I don't need to know how Bitshares works in detail to apply general computer science theory to the claims made.
...ell seeing as Larimer himself said the solution is to "...keep everything in RAM..." how much RAM to do think is required to keep up with a sustained 100,000 tps if it is indeed true?
Just for the record, cross post from
https://bitcointalk.org/index.php?topic=1196533.msg12575441#msg12575441I want to address the MAJOR misconception and that is that we keep all transactions in RAM and that we need access to the full transaction history to process new transactions.
The default wallet has all transactions expiring just 15 seconds after they are signed which means that the network only has to consider 1,500,000 * 20 byte (trx id) => 3 MB of memory to protect against replay attacks of the same transaction.
The vast majority of all transactions simply modify EXISTING data structures (balances, orders, etc). The only type of transaction that increases memory use permanently are account creation, asset creation, witness/worker/committee member creation. These particular operations COST much more than operations that modify existing data. Their cost is derived from the need to keep them in memory for ever.
So the system needs the ability to STREAM 11 MB per second of data to disk and over the network (assuming all transactions were 120 bytes).

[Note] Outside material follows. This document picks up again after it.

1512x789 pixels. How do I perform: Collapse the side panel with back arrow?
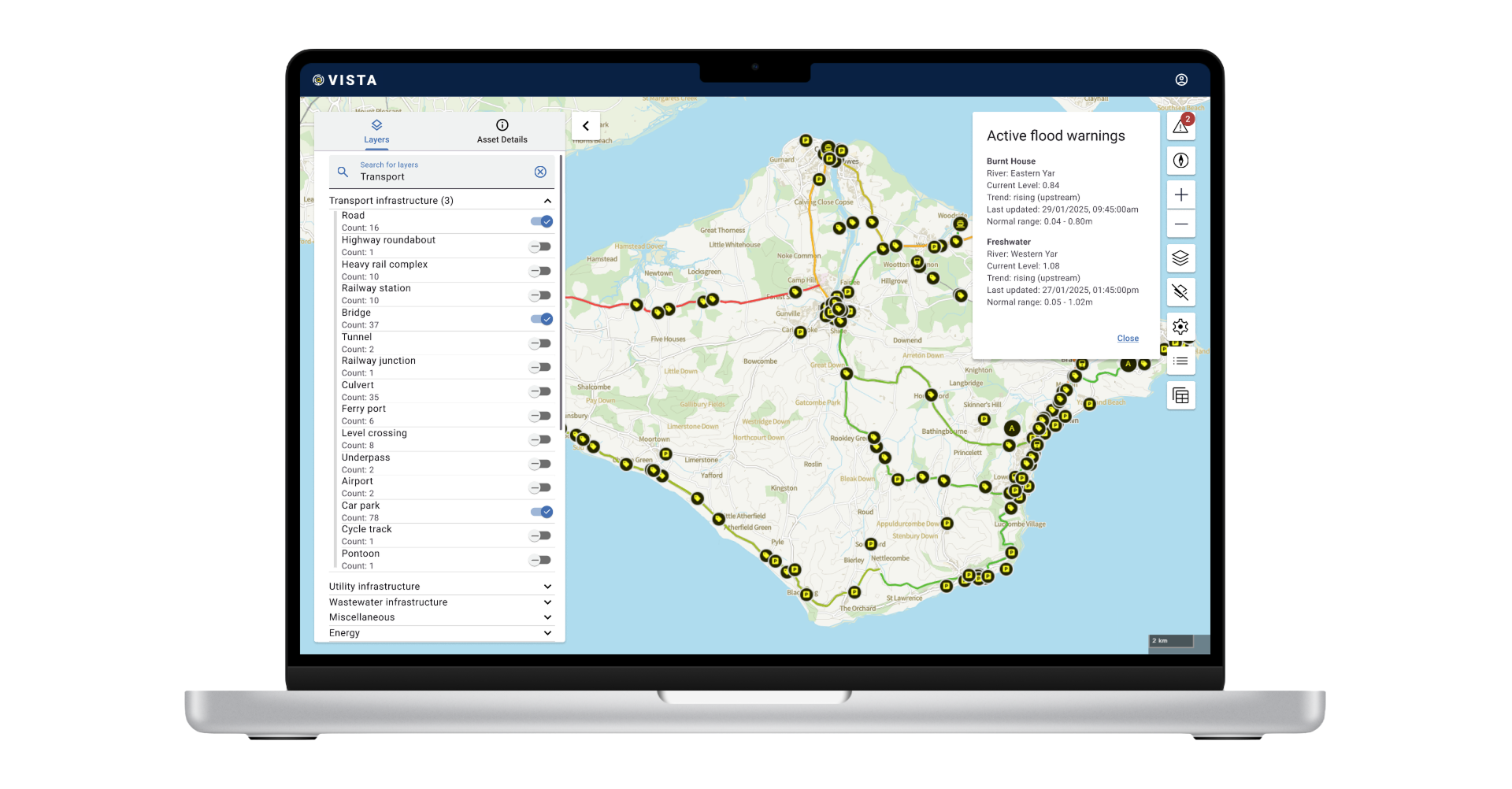(585, 126)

If there were 6 billion accounts and the average account had 1KB of data associated with it then the system would require 6000 GB or 6 TB of RAM... considering you can already buy motherboards supporting 2TB of ram and probably more if you look in the right places (http://www.eteknix.com/intels-new-serverboard-supports-dual-cpu-2tb-ram/) I don't think it is unreasonable to require 1 TB per BILLION accounts.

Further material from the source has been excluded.